TON, which occurs in up to 2% of patients after head trauma, is classified into direct and indirect injuries.[ 2 , 13 ] Direct injuries, caused by a penetrating injury to the optic nerve area, result in poor visual recovery.[ 16 ] Indirect optic nerve injuries are caused by an impact shearing force transmitted to the optic nerve axons or nutrient vessels of the optic nerve.[ 13 ] It may also occur after the force of impact because of vasospasm and swelling of the optic nerve within the confines of the nonexpansile optic canal.[ 11 ] Indirect damage to the optic nerve is the most common form of TON, and this indirect type of TON is associated with a greater chance of recovery. However, even now, the best treatments for TON with complete blindness are observation, high-dose steroids, surgical OCD, and their combinations. Some predictors of functional outcomes have been reported, and it is clear that the initial eyesight strongly predicts visual outcomes.[ 16 ] Thus, if the patient complained of blindness at admission, we considered the outcome to be severe and did not choose aggressive invasive treatments such as OCD. In this case, VEP activity persisted despite blindness and visual function recovered immediately after surgical OCD. VEP and electroretinograms have been used to evaluate the functional status and stability of visual pathways.[ 10 ] Moreover, it can help to determine the prognosis of suspected cases.
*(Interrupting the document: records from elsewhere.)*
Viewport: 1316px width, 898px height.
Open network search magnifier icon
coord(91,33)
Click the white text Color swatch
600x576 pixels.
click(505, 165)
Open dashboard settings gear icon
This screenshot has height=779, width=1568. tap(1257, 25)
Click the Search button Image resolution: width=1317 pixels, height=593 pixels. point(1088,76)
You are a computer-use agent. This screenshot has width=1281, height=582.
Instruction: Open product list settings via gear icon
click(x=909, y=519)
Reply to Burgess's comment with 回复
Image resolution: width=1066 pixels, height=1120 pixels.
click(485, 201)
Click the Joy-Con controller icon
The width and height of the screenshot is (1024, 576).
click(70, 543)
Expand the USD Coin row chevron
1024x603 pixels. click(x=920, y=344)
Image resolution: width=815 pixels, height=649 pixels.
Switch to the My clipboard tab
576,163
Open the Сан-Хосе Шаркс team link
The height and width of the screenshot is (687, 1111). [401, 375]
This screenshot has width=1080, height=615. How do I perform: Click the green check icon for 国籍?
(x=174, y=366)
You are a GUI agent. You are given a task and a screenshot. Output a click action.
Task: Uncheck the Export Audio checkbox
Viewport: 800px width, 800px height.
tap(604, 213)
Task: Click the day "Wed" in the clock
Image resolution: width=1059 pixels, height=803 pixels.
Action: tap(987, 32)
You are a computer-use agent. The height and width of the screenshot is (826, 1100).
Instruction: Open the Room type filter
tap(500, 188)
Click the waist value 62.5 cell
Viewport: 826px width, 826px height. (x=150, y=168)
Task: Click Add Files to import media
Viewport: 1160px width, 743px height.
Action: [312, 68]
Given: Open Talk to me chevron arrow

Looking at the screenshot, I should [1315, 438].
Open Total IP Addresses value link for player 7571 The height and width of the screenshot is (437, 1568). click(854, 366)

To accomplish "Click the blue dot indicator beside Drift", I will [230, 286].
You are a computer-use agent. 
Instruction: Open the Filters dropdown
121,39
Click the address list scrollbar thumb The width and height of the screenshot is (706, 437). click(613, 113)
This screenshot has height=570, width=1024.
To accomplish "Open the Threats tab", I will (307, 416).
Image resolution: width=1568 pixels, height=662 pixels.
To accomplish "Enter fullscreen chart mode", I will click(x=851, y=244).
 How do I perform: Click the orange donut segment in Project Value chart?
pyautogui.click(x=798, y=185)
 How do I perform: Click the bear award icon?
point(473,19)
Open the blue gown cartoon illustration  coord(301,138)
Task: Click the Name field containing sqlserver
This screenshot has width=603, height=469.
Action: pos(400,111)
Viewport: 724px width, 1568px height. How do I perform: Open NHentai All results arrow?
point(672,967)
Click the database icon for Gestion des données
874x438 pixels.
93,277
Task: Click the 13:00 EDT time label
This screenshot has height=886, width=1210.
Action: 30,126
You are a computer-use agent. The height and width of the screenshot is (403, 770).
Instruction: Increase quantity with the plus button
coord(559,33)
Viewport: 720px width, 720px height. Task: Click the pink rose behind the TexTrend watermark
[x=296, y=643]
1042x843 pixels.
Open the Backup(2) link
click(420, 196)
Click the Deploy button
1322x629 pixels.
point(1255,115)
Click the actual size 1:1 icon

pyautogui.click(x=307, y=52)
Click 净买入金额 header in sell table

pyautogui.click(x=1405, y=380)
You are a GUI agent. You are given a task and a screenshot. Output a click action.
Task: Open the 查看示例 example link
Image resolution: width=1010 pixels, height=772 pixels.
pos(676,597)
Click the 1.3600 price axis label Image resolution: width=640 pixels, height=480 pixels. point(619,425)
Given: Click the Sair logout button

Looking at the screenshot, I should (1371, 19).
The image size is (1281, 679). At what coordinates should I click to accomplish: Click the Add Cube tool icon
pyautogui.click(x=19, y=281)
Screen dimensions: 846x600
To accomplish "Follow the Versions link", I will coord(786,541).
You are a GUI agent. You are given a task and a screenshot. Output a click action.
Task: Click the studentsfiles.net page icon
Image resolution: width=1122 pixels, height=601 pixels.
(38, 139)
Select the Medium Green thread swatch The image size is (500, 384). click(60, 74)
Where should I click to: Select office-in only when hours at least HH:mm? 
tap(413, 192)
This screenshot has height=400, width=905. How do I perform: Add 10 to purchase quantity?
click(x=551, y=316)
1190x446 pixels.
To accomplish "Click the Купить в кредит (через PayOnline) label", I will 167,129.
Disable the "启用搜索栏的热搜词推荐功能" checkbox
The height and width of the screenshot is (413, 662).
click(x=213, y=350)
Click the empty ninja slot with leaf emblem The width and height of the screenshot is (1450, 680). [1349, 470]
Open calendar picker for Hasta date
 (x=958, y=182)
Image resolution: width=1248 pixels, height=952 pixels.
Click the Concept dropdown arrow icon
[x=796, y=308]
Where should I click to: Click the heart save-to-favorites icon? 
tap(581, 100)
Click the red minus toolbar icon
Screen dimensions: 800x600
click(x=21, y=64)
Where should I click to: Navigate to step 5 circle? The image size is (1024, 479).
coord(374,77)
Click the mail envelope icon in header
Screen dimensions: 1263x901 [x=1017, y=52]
Although Holmes and Sires reported that VEP might predict visual prognosis and degree of recovery, there are no reports on the use of VEP to indicate surgical OCD for TON.[ 1 , 6 , 7 ] We suggest that VEP is useful as an indication for active treatment, even for blind TON cases, especially surgical OCD. Fortunately, in our case, VEP activity persisted; however, the degree to which VEP activity contributed to the good outcome is unclear. According to some reports, in unilateral cases of TON, a flash VEP amplitude ratio (affected side to normal side) >0.5 appears favorable visual outcome.[ 7 ] Thus, 50% of unaffected side VEP might be a critical value; however, there are some questions: How to determine the critical level in bilateral TON cases; what is the outcome of the case showing under 50% VEP; and so on? More case studies and data are required in the future.


The retained VEP activity in TON may suggest the recovery potential of the injured optic nerve, even in cases of blindness. It is possible that VEP is an indicator of aggressive treatment for TON such as OCD.

Declaration of patient consent

The authors certify that they have obtained all appropriate patient consent.

Financial support and sponsorship


Conflicts of interest

There are no conflicts of interest.


The views and opinions expressed in this article are those of the authors and do not necessarily reflect the official policy or position of the Journal or its management. The information contained in this article should not be considered to be medical advice; patients should consult their own physicians for advice as to their specific medical needs.


The authors thank Keiko Nakahara for technical assistance.